On the eve of its Australian conference, the global Alternative Investment Management Association has produced a new set of policy principles in relation to the regulation of capital markets, which updates the principles announced in 2009 in response to the global financial crisis.

The four main categories addressed in the new principles are:

  • Improving investor protection.
  • Enhancing consistency of regulation and maintaining global markets.
  • Understanding and mitigation of systemic risk.
  • Encouraging improvement in market integrity.

 

  • AIMA supports regulatory and legislative structures which protect and enforce investors’ property, shareholder and creditor rights in a fair, equitable and proportionate manner. AIMA has developed and is promoting standardized due diligence questionnaires for both investors and managers. The principles say that retail investors need more statutory protection than sophisticated investors.
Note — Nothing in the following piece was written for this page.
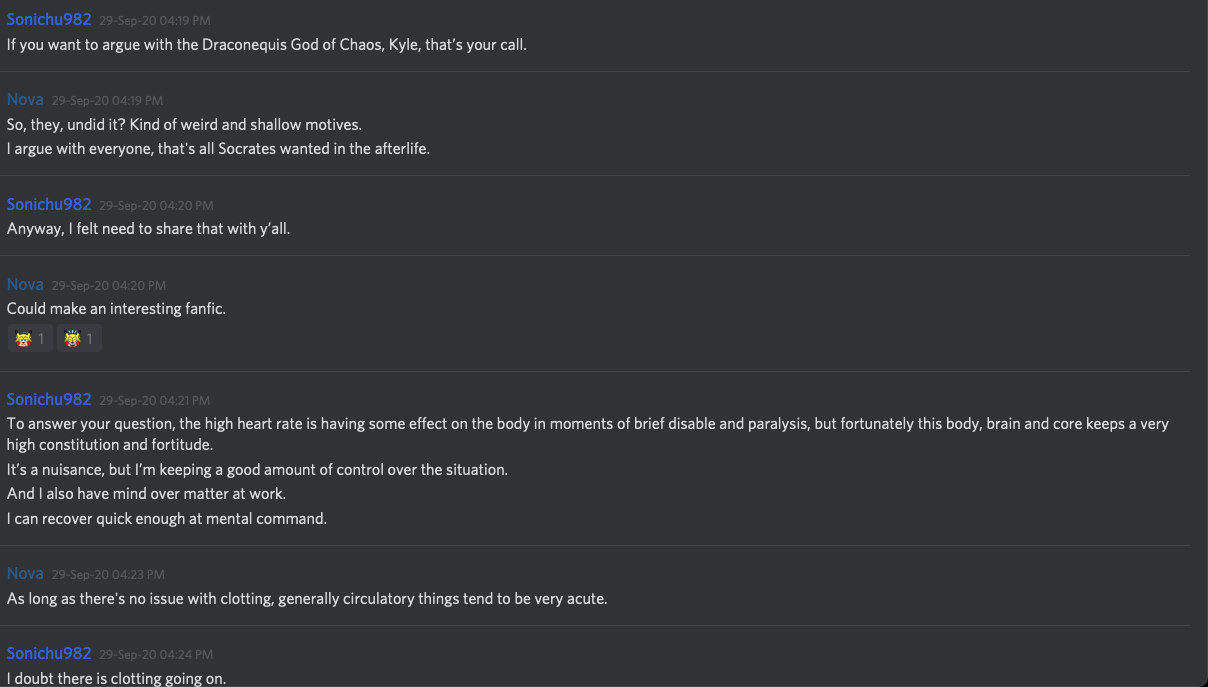
Task: Click the laughing Sonichu emoji reaction with blue tears
Action: point(79,339)
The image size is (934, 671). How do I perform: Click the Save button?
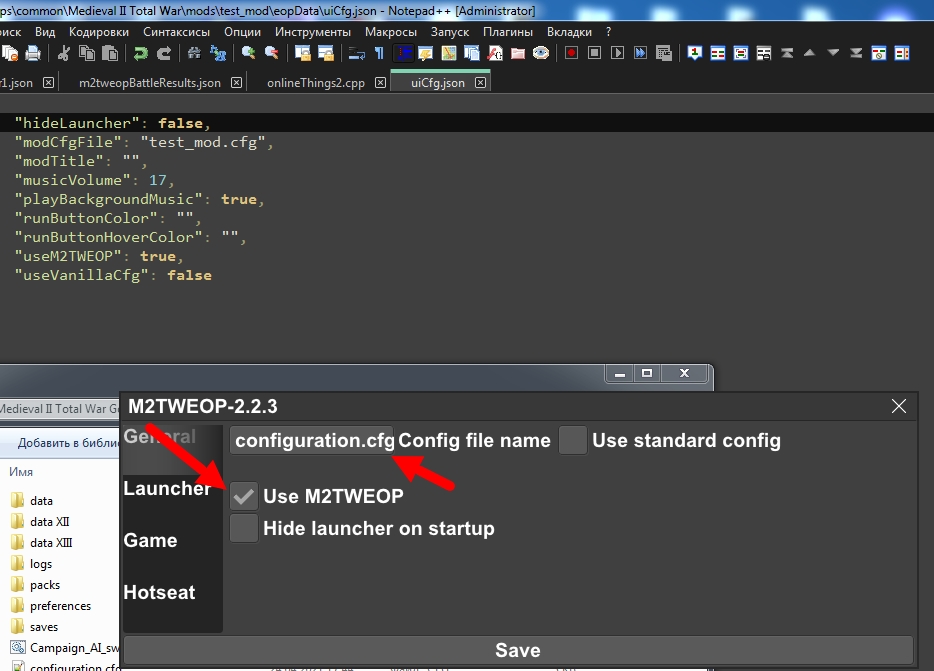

    The principles warn that micro regulation which does not recognize different risk-bearing capacities could increase homogeneity. “Rules that produce the same responses to economic shocks could aggravate those shocks.”

    The principles suggest an end to the “too big to fail” notion.

    With respect to fighting “market abuse” the principles are supportive but AIMA says the most effective way to combat market abuse is to target the actual abusive behaviours rather than restricting legitimate activities or the use of certain technologies wrongly seen as proxies for market abuse.

    The AIMA Australian Chapter’s conference is at the Sydney Hilton Hotel tomorrow (September 10).